Head of the Department of Elections John Arntz predicted turnout around 70 percent, less than the 81 percent seen in the November 2008 presidential election.

SEE RELATED: Complete SF Examiner election coverage

In the first returns Tuesday at 8:45 pm, the department counted 142,307 vote-by-mail ballots, which were received as of Sunday.

There are another 36,000 vote-by-mail ballots that have yet been counted that have subsequently been received by the department and an untold number that were dropped off at the polling stations. These vote-by-mail ballots won’t be counted Tuesday but in subsequent days.

The entire counting process will likely take another two weeks, Arntz told reporters at City Hall.
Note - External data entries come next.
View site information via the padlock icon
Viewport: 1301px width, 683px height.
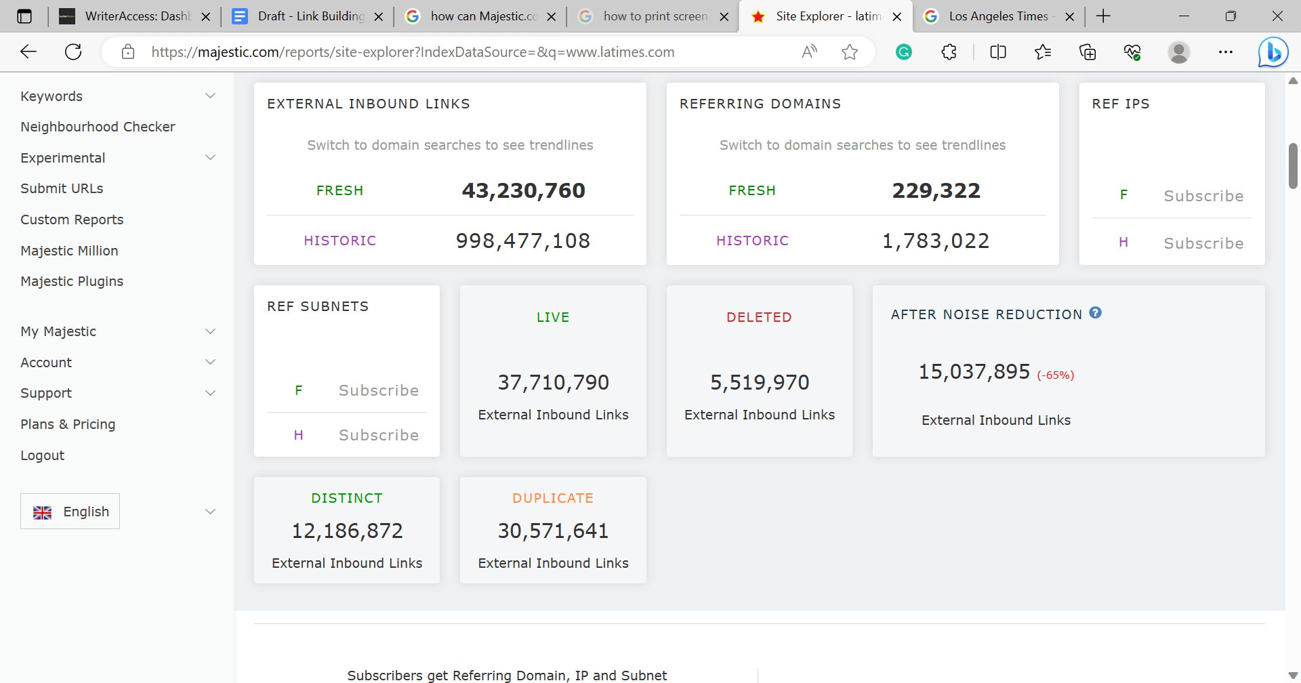(127, 51)
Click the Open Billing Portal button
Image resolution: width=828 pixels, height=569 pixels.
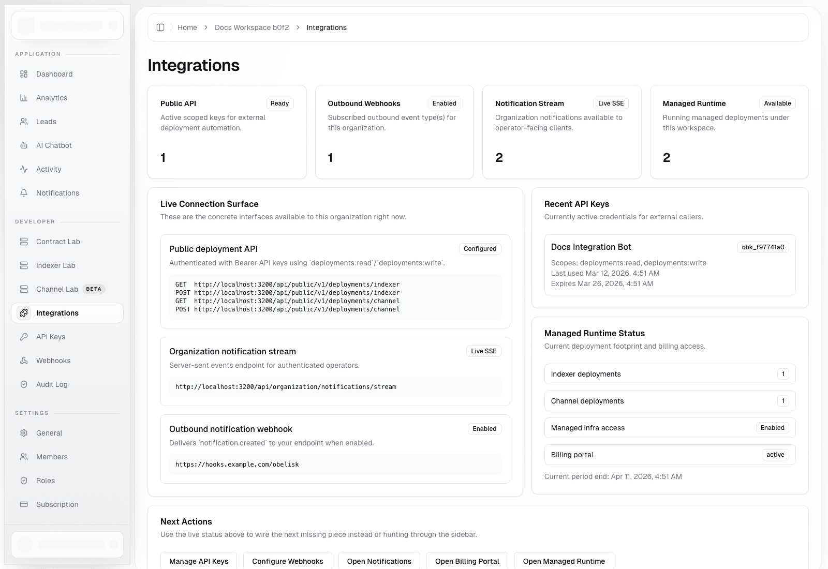tap(467, 561)
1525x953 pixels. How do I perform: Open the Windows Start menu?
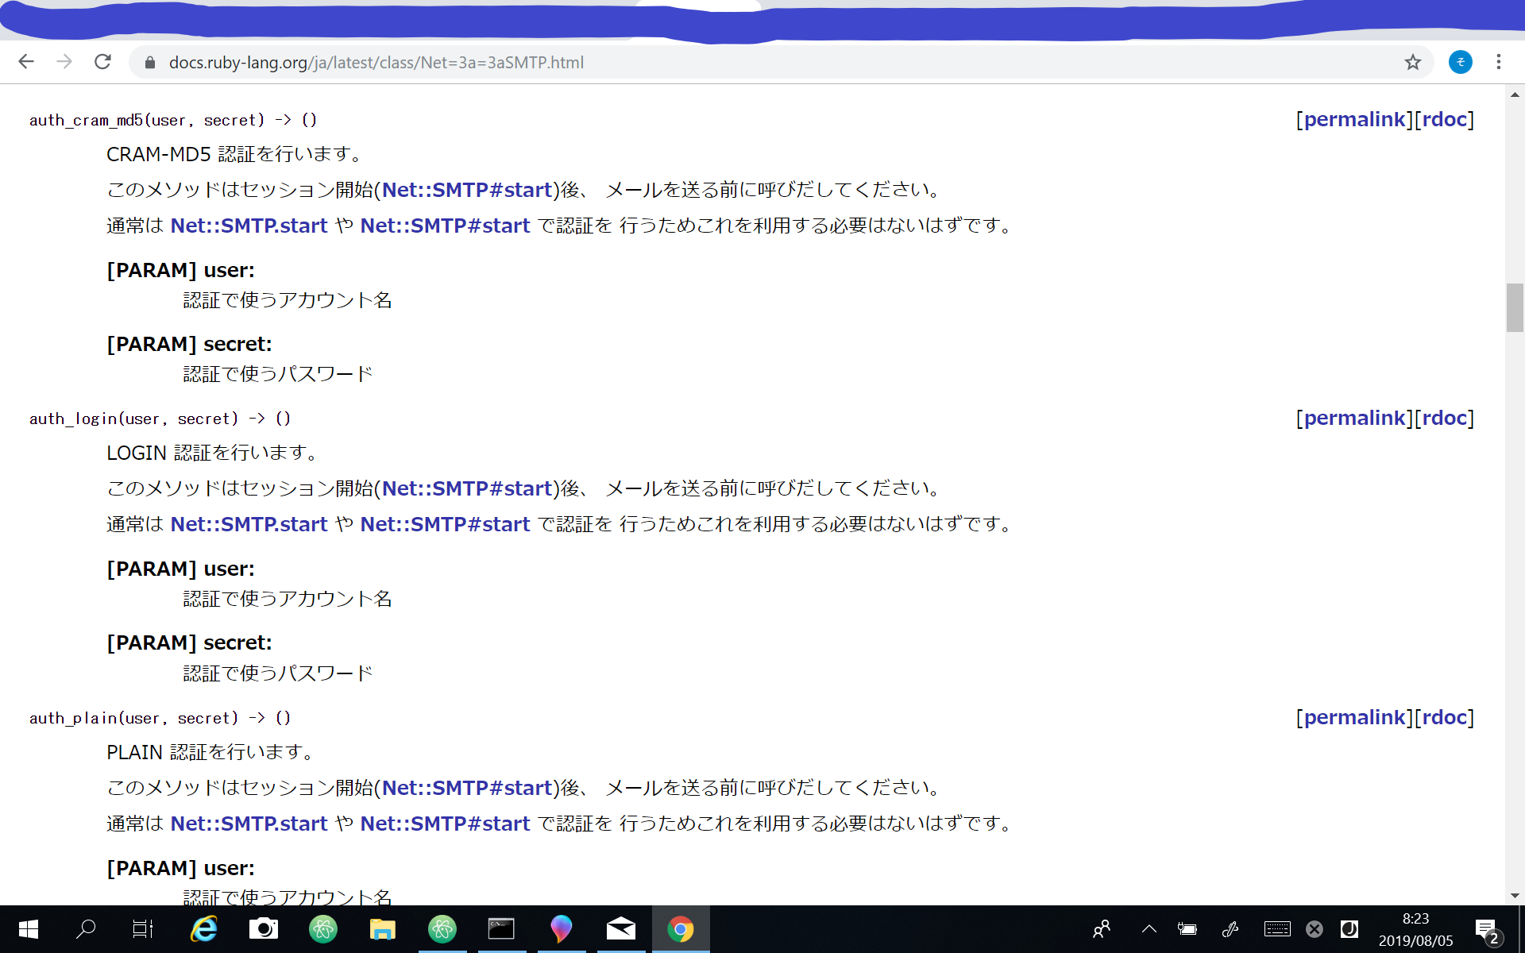(27, 929)
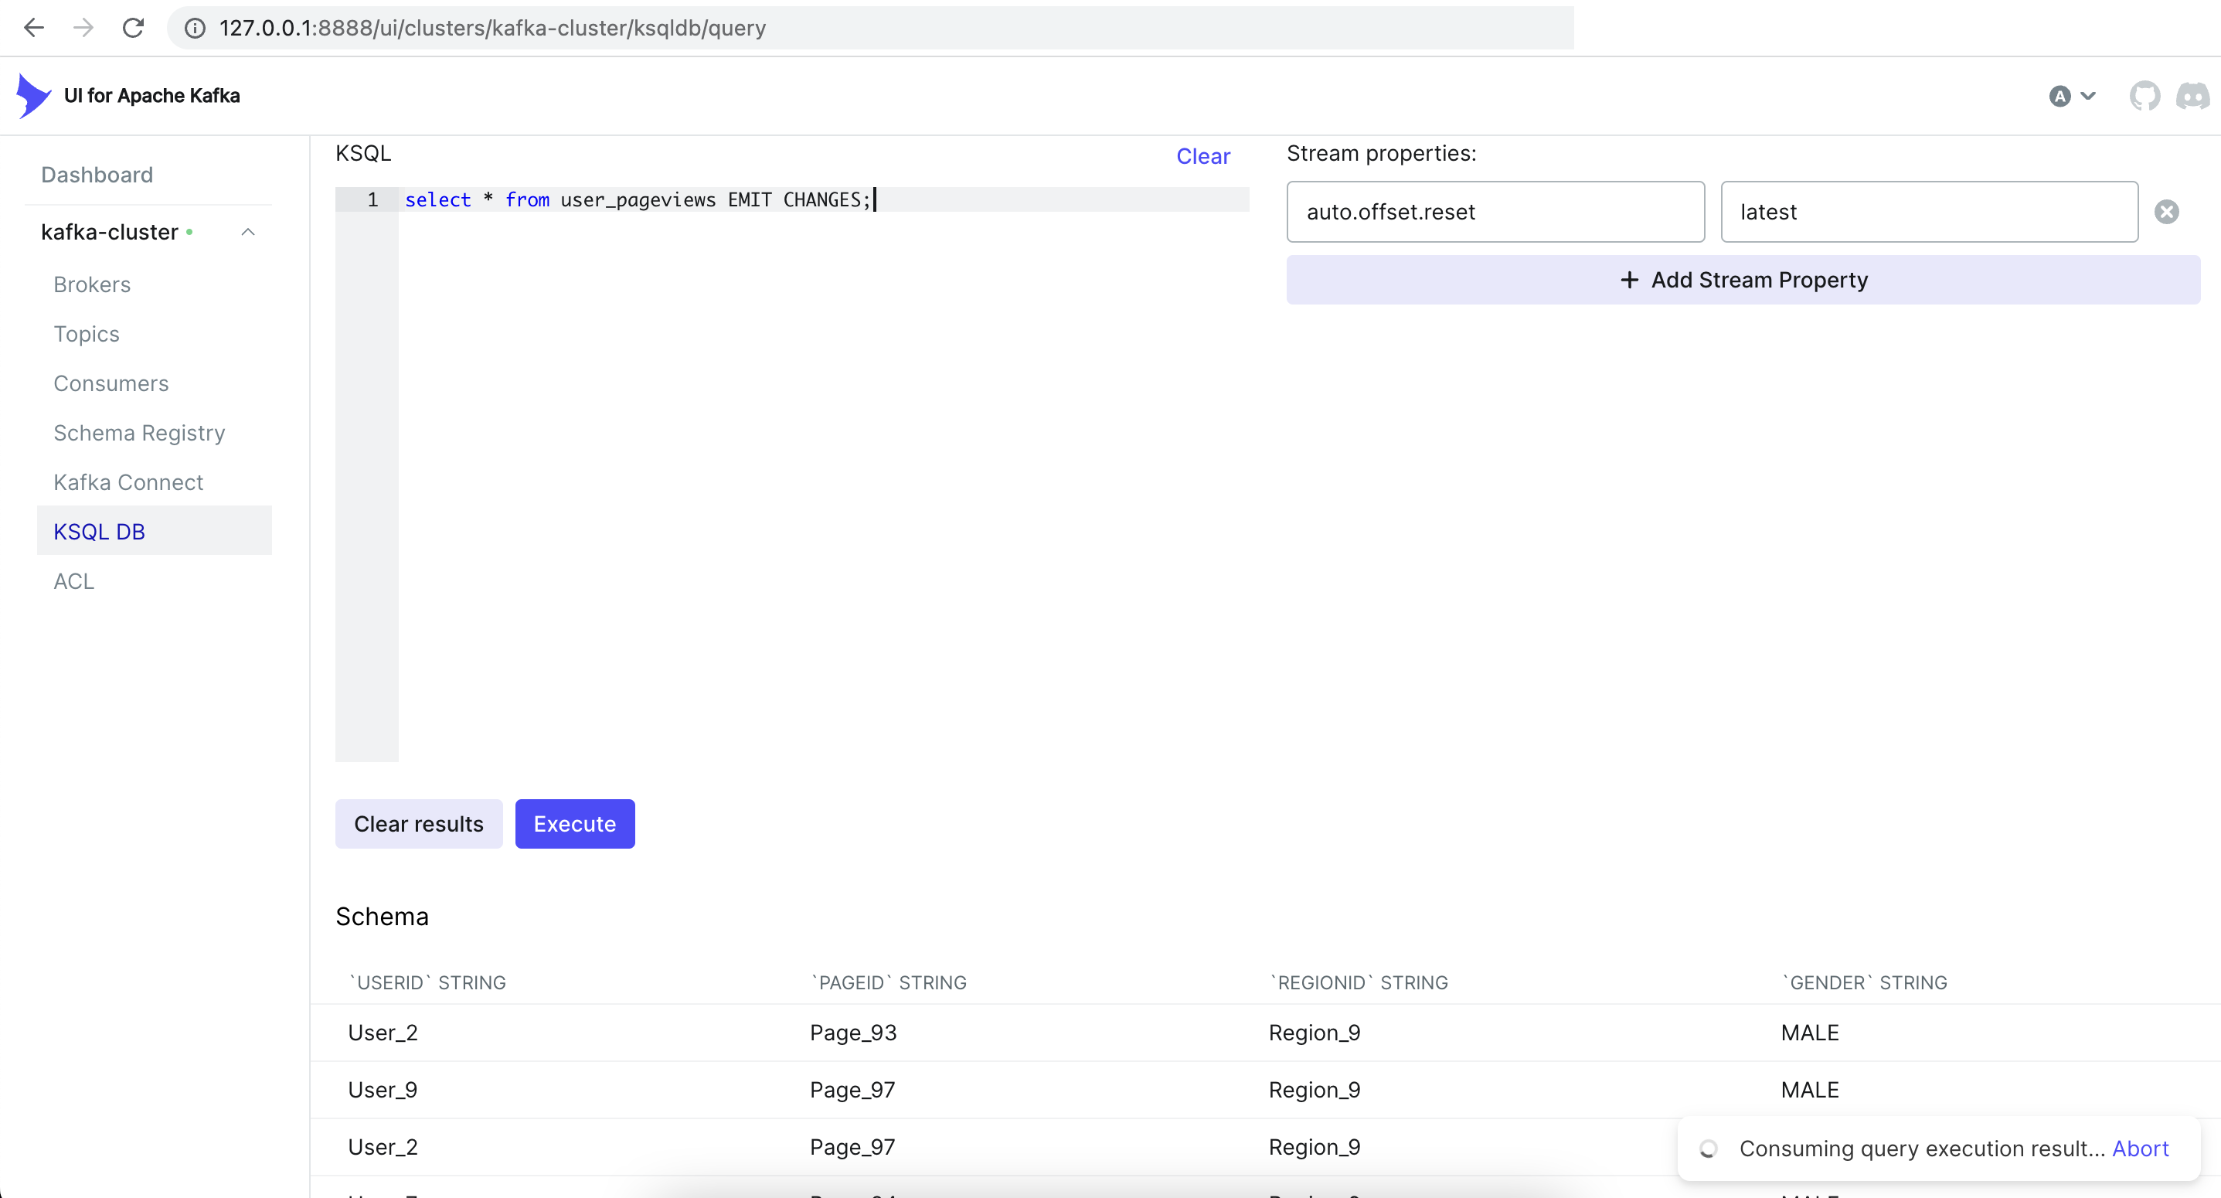Click the Clear link above editor
This screenshot has height=1198, width=2221.
[1203, 156]
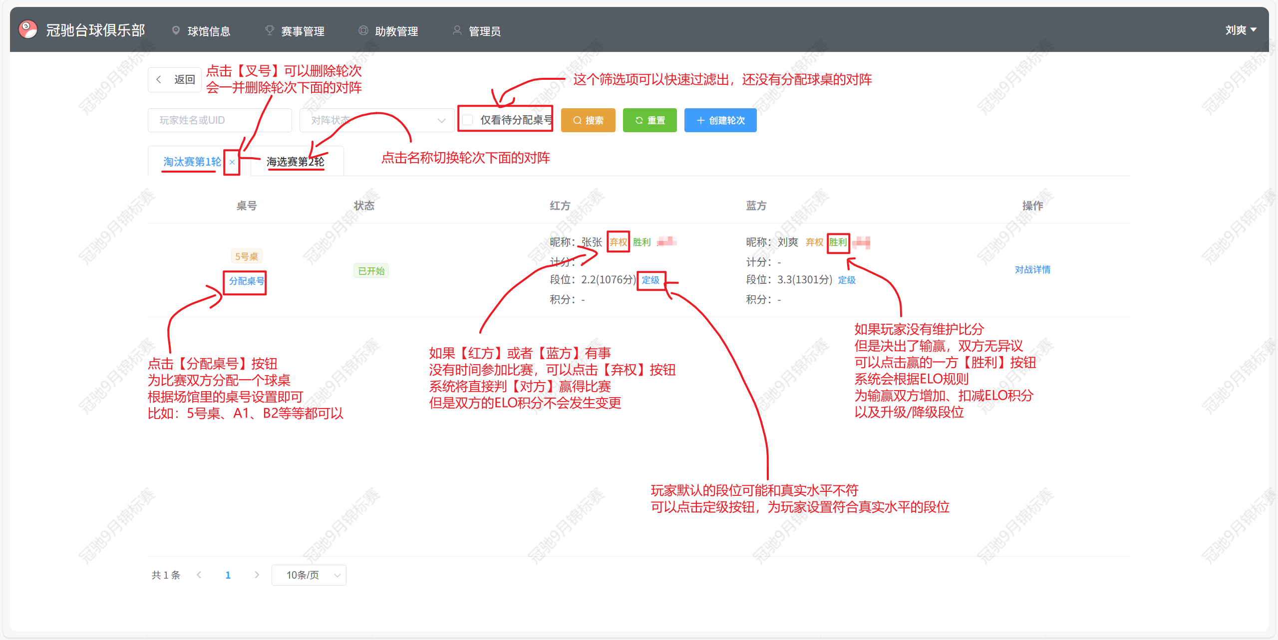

Arntz had planned for a turnout of 81 percent, which was the number of voters who came to the polls in the November 2008 presidential election when President Barack Obama was elected to his first four-year term. In Obama’s 2012 re-election bid, voter turnout was 72 percent.

“Right now I am curious to see how close to 70 percent we are going to get. That to me is the threshold at this point,” Arnzt said.

He said voter turnout didn’t surge toward the end of the day like it did in 2008. “We had heavy turnout in the morning initially,” Arntz said. “Then it got lighter toward noon. It never really surged in the end like what we saw in November 2008.”

Arntz has reported no issues with the voting at the 576 polling stations on Election Day. “All the polls opened up on time this morning. Everything was opened up by 7 o’clock,” he said.